The entire United Nations (UN) family of agencies has for the first time adopted a common position on drug policy that endorses decriminalisation of possession and use. On Tuesday, the Chief Executives Board (CEB) of the UN, representing 31 UN agencies, issued a statement calling on member states to “promote alternatives to conviction and punishment in appropriate cases, including the decriminalisation of drug possession for personal use”.
The 31 agencies include the World Health Organisation, the UN Human Rights office and even the UN Office on Drugs and Crime – the lead UN agency on drug policy – the latter of which had previously held an ambiguous position on decriminalisation.
Transform, the drug policy foundation, welcomed the news, saying: “The statement makes it makes clear that attempting to eradicate drug use through criminalisation of people who use drugs is neither effective nor humane – and it must end.
“It recognises that human rights, public health and development are better served by adopting a more compassionate approach to substance use.
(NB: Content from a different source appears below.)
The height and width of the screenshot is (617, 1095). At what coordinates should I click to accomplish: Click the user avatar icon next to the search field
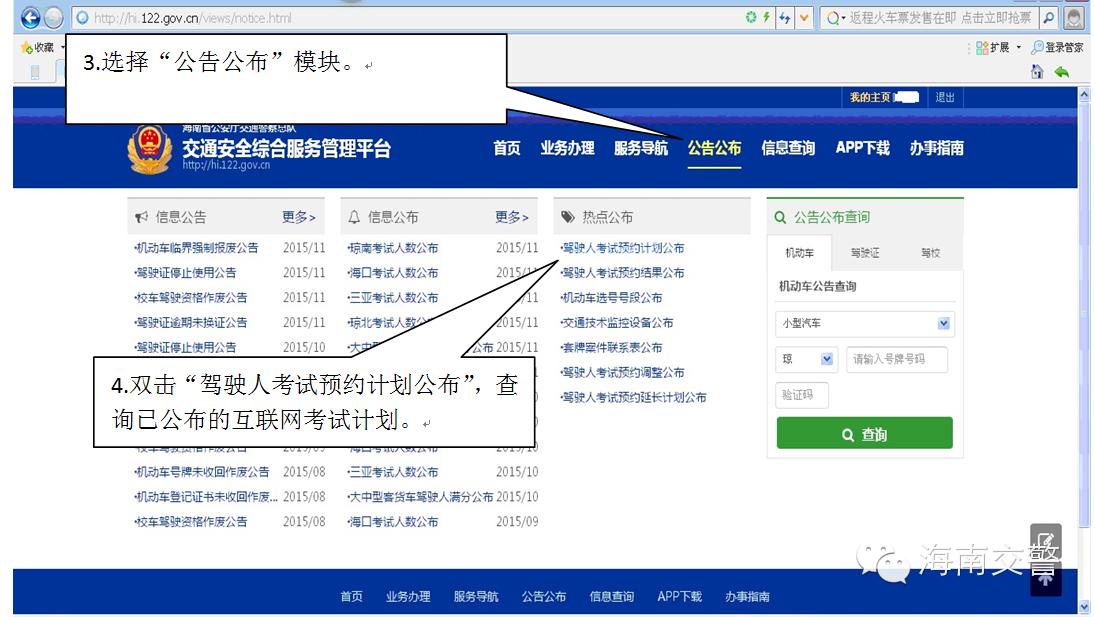[1076, 17]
It represents an effort by the entire UN leadership to point the way to more effective and humane drug policies.”
The statement comes ahead of a UN Commission on Narcotic Drugs meeting, which will review the 10-year UN global drug strategy and agree plans for the next one. The CEB’s call for decriminalisation goes beyond the existing member state consensus positions, which call only for “alternatives to punishment and incarceration”.
The statement is of course a recommendation to member states and so is not a legal treaty mandate. Neither does it make any recommendations regarding regulation. But it is a positive step nonetheless.